What I do have is a folder containing images such as cat_01.jpg, cat_02.jpg, dog_01.jpg, dog_02.jpg, dog_03.jpg, fish_01.jpg, ..., tiger_03.jpg, zebra_01.jpg and zebra_02.jpg. I also have a successful program to read them in, parse a portion of each file name into a labels array, and the corresponding image data into my data array, so that I end up with something like:

>>> labels
array(['cat', 'cat', 'dog',  ..., 'tiger', 'zebra', 'zebra' ])
>>> type( data )
<class 'numpy.ndarray'>
>>> data[0][0][0]
array([78, 88, 98])

That makes sense - in each sample at (column, row), data[ sample ][ row ][ column ] represents an (R,G,B) data point.

I want to specify a search label such as 'dog', and (conceptually) use it to generate two "sub-lists" - the first containing all the (identical) matching labels in the labels list, and the other containing the associated image data from data. But rather than lists, I need to retain the original data format, in this case numpy arrays (but if there is a more general, data-insensitive approach, I'd love to know about it) . How can I do this?

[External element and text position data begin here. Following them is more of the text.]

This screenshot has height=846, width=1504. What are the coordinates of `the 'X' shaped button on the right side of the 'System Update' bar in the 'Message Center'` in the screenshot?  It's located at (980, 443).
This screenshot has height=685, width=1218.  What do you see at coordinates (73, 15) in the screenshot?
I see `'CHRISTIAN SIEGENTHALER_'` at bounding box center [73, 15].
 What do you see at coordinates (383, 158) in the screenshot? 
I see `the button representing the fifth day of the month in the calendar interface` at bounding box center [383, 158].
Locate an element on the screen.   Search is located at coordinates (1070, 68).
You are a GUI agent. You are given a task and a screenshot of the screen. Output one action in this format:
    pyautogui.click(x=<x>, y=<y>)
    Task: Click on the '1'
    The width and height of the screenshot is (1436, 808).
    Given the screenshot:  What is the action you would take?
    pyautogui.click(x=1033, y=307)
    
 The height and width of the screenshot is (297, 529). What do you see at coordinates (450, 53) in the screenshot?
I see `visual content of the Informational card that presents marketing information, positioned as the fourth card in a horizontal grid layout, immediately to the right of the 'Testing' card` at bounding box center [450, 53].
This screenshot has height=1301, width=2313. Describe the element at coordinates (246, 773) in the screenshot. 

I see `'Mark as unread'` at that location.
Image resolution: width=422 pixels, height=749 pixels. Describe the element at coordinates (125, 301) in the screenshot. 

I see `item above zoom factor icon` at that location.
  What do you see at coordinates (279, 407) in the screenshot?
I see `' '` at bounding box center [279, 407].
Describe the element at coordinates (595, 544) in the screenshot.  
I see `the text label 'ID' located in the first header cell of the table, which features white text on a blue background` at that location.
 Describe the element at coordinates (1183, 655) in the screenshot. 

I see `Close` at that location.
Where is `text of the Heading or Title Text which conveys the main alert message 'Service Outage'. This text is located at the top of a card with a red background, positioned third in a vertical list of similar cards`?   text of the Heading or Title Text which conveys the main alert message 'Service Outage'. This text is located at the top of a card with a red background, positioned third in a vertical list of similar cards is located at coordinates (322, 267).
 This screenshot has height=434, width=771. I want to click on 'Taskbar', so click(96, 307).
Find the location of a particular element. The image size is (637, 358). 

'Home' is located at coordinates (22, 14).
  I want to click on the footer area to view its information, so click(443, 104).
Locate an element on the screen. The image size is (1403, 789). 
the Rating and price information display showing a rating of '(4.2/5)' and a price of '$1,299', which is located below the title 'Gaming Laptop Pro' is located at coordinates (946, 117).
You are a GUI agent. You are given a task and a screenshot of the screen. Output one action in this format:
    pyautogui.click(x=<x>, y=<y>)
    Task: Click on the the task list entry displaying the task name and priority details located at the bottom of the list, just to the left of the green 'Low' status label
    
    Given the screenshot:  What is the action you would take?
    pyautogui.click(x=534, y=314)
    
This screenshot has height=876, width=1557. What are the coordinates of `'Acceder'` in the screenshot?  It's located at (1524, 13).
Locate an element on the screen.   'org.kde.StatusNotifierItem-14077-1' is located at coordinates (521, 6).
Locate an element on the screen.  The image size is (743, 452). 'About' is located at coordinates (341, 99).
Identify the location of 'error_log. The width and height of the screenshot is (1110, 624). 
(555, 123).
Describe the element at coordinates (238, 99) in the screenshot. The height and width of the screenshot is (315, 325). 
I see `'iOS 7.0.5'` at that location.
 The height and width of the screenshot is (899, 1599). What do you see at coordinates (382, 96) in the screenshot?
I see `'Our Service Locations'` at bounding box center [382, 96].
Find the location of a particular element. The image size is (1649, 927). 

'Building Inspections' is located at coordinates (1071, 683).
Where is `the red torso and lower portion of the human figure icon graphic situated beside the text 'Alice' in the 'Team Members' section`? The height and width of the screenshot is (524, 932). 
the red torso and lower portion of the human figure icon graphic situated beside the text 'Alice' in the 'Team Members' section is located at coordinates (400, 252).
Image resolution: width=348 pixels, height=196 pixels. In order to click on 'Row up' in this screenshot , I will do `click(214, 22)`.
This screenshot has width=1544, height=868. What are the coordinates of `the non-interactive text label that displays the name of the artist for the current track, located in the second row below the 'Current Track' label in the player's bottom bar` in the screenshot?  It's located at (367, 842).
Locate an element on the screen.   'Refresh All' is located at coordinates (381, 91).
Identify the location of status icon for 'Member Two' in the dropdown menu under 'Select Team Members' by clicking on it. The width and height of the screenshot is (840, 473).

Update: here's some specific test code to recreate the situation I am confronting, and with a sketch of a solution based on Stephen Rauch's answer:

import os, glob
from PIL import Image
import numpy as np
import pandas as pd    # not critical to question

def load_image(file):
  data = np.asarray(Image.open(file),dtype="float")
  return data

MasterClass = ['cat','dog','fsh','grf','hrs','leo','owl','pig','tgr','zbr']
os.chdir('data\\animals')
filelist = glob.glob("*.jpg")

full_labels = np.array([MasterClass.index(os.path.basename(fname)[:3]) for fname in filelist])
full_images = np.array([load_image(fname) for fname in filelist])
# The following sketch a solution, but which leads to incompatible data types
# That is, the test_images differ from the full_images and/or so do the labels
# with regard to the data types involved.
df = pd.DataFrame(dict(label=list(full_labels),data=list(full_images)))
criteria = df['label'] == MasterClass.index('dog')
test_labels = np.array(df[criteria]['label'])
test_images = np.array(df[criteria]['data'])

Two notes:

  • When originally I wrote that there were file names "such as" tiger_03.jpg, I was de-obfuscating reality. In truth the code above expects file names like tgr03.jpg, and the list of labels I end up working with is not even ['cat', 'cat', 'dog', ...] but is instead a list of indices in the MasterClass list - that is, [0, 0, 1, ...]
  • For test purposes the contents of the files don't actually matter, so long as they are valid (JPEG) images. You can easily test with a handful of (identical) files in a folder with a handful of different names.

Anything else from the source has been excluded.